[Stored items]
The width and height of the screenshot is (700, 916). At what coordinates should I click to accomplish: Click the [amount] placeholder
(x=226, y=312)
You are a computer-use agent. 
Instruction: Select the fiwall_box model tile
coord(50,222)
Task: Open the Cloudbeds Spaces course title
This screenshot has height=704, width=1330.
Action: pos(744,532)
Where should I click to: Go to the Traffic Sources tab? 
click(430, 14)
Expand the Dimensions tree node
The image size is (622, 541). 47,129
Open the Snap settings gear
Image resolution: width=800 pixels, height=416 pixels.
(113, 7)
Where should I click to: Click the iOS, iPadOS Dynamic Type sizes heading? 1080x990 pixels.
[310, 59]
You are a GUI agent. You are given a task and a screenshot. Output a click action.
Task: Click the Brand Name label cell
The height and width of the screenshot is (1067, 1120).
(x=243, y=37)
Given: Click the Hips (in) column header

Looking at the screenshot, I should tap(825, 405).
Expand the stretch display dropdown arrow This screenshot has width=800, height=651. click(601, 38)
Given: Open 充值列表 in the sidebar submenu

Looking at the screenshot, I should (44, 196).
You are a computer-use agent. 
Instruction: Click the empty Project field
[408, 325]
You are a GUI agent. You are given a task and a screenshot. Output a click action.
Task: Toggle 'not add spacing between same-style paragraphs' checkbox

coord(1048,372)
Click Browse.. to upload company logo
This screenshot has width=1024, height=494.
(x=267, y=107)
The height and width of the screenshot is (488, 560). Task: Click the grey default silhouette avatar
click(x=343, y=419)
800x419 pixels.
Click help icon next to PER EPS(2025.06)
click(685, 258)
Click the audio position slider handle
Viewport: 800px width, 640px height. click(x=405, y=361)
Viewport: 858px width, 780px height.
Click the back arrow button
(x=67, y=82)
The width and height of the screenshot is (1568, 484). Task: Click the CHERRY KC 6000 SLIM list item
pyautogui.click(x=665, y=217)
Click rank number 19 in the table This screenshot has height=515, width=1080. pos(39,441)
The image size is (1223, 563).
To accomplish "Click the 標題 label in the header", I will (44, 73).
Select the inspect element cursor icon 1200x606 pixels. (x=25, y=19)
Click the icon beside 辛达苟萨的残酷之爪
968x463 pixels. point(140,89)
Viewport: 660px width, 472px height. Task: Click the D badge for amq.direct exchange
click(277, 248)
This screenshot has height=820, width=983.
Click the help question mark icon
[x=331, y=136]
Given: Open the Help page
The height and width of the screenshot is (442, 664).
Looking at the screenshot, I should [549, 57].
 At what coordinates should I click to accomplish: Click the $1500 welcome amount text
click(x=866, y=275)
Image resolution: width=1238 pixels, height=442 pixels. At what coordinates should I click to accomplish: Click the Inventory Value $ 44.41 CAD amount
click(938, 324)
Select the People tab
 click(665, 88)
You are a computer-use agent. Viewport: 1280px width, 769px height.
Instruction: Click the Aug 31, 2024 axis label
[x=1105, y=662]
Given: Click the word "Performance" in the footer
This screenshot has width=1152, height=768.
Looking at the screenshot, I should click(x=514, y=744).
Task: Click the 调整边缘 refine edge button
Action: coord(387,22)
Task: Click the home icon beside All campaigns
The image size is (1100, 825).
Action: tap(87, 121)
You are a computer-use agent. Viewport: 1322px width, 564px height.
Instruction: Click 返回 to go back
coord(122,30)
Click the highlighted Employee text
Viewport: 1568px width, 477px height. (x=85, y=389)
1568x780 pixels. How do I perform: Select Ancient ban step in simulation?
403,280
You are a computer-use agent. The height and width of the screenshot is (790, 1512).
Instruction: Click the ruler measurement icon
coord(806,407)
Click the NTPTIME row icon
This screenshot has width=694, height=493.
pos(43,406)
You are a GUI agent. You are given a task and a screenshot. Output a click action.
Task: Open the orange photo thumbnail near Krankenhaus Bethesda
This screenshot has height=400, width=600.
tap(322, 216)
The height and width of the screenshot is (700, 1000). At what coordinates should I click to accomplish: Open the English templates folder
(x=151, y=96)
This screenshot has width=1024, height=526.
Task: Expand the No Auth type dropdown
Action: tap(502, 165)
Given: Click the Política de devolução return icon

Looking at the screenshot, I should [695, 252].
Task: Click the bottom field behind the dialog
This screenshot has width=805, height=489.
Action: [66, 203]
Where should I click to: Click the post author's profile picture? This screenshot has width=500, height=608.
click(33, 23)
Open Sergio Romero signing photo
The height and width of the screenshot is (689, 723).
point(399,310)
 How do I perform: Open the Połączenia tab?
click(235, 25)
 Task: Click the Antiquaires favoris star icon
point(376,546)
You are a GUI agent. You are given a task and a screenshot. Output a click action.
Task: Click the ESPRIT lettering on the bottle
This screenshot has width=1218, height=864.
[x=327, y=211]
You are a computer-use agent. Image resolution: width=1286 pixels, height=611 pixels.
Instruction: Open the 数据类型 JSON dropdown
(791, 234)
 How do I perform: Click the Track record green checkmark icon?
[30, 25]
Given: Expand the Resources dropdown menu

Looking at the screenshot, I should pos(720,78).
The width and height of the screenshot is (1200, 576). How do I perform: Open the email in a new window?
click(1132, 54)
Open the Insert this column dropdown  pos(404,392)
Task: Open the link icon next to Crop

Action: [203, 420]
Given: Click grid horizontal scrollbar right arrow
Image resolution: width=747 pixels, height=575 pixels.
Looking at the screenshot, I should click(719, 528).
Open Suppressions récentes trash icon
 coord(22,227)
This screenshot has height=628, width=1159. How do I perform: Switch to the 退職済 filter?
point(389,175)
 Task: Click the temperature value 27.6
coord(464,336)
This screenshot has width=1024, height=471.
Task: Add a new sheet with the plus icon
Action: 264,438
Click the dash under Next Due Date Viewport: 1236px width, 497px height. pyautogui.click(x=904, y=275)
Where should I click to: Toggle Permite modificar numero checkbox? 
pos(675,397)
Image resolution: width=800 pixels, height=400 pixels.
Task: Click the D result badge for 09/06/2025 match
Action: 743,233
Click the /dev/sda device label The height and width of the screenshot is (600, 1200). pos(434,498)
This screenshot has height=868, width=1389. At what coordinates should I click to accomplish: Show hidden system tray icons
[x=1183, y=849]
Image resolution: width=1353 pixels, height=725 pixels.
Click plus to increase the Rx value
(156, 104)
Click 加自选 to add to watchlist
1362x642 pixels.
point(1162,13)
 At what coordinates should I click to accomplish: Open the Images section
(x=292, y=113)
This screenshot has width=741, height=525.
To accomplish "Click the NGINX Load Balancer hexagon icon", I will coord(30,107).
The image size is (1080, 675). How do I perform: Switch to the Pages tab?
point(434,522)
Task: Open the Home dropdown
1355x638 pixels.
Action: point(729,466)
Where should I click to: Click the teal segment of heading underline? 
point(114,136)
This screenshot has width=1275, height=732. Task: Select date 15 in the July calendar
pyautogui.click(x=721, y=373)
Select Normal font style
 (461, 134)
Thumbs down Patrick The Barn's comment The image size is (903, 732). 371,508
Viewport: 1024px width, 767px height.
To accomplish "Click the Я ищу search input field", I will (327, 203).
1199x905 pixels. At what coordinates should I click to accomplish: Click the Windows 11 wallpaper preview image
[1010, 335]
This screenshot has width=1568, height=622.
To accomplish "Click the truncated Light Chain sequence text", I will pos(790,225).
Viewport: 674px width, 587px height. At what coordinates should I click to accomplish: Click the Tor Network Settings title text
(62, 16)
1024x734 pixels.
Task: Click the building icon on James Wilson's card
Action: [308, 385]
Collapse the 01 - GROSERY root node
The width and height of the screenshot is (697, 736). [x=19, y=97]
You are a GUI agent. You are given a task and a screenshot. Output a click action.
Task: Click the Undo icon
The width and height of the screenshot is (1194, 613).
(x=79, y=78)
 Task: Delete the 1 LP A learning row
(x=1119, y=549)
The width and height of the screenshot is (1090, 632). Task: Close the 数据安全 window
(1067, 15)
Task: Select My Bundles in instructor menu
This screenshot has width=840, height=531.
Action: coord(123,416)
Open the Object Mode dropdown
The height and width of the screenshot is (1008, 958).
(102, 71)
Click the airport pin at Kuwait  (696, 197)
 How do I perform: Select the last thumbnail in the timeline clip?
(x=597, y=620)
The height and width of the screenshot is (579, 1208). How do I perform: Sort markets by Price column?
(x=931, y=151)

**Problem to solve**
Output the lines of the records above exactly as they appear, from the line containing "Click the NTPTIME row icon" through the line containing "Task: Click the bottom".

**Your response**
Click the NTPTIME row icon
This screenshot has width=694, height=493.
pos(43,406)
You are a GUI agent. You are given a task and a screenshot. Output a click action.
Task: Open the orange photo thumbnail near Krankenhaus Bethesda
This screenshot has height=400, width=600.
tap(322, 216)
The height and width of the screenshot is (700, 1000). At what coordinates should I click to accomplish: Open the English templates folder
(x=151, y=96)
This screenshot has width=1024, height=526.
Task: Expand the No Auth type dropdown
Action: tap(502, 165)
Given: Click the Política de devolução return icon

Looking at the screenshot, I should [695, 252].
Task: Click the bottom field behind the dialog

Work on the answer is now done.